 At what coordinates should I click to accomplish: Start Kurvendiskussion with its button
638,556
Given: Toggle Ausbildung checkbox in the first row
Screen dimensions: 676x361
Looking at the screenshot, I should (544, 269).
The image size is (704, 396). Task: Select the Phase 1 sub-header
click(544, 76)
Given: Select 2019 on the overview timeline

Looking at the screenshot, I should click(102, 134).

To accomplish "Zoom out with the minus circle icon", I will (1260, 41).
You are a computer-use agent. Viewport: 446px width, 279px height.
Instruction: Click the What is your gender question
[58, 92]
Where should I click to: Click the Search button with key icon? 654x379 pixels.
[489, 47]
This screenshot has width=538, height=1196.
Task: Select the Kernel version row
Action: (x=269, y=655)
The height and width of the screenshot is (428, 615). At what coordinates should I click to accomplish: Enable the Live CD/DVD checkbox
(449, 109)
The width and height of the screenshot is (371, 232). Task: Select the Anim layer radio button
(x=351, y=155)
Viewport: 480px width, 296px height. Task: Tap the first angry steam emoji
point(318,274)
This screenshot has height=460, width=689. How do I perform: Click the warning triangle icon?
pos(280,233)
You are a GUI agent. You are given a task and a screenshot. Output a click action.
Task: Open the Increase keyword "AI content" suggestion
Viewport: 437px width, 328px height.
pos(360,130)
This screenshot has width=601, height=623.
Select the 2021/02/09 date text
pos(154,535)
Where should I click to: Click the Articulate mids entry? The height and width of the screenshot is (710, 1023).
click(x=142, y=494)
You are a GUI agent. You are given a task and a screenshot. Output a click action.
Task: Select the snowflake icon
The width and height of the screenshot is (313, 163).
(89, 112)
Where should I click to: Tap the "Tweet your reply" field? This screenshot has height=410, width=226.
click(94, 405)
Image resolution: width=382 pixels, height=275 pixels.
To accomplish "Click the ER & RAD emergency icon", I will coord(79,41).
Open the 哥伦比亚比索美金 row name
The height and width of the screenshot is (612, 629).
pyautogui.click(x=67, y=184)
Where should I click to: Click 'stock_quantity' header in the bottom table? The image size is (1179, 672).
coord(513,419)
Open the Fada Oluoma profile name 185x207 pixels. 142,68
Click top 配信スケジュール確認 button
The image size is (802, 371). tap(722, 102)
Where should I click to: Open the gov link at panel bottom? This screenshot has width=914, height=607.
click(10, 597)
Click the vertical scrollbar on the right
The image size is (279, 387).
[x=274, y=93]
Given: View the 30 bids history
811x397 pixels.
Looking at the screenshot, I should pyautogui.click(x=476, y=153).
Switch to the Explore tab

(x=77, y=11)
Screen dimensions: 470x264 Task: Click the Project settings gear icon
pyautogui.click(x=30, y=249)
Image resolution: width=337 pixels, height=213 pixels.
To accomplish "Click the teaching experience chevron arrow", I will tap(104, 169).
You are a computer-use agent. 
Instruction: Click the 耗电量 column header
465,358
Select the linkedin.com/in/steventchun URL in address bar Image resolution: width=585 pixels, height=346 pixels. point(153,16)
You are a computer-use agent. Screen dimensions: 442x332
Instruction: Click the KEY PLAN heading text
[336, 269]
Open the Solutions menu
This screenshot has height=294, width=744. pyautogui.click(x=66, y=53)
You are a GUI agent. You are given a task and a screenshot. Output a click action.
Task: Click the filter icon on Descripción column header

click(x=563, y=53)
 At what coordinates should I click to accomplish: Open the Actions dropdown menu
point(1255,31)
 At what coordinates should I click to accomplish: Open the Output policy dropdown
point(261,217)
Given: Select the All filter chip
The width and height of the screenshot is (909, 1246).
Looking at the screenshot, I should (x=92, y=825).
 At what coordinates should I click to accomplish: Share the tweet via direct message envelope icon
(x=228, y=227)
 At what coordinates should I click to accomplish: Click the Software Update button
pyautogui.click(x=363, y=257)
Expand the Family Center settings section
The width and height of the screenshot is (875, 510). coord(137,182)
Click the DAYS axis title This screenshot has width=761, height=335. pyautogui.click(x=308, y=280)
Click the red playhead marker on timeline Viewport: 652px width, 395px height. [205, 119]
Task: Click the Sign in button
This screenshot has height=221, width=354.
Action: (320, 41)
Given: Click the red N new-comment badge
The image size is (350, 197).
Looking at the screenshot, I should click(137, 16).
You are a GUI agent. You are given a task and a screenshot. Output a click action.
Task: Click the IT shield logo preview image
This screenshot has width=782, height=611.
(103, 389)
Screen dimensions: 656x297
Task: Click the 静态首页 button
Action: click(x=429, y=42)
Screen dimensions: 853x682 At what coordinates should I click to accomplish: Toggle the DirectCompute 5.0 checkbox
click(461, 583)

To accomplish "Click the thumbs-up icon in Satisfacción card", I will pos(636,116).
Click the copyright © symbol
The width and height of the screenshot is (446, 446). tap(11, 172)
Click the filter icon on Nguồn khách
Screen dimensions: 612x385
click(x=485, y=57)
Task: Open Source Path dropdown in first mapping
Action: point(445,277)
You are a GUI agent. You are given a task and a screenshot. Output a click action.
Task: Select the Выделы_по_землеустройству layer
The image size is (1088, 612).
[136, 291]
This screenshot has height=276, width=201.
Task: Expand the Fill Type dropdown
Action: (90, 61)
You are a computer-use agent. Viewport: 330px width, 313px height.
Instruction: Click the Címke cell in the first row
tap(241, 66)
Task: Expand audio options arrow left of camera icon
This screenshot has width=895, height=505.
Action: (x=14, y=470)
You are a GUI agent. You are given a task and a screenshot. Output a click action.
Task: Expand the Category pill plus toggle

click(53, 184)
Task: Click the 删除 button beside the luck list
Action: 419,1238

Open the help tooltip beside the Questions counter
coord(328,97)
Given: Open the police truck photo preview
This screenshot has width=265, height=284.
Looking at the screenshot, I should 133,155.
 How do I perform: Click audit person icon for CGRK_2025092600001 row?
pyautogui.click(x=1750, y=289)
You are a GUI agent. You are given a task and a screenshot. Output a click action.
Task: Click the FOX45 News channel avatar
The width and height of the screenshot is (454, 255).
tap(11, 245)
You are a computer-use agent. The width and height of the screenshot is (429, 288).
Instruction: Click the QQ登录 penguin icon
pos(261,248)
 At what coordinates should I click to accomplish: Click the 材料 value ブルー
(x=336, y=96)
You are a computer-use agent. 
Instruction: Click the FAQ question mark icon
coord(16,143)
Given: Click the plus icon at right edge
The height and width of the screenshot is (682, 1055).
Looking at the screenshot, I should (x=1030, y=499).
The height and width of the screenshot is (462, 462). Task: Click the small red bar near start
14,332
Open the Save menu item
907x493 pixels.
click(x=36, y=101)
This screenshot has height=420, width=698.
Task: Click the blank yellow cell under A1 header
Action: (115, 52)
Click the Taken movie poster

Exercise prompt:
From the entries above, show each line that includes the string "preview".

Output for this task:
Task: Click the IT shield logo preview image
Given: Open the police truck photo preview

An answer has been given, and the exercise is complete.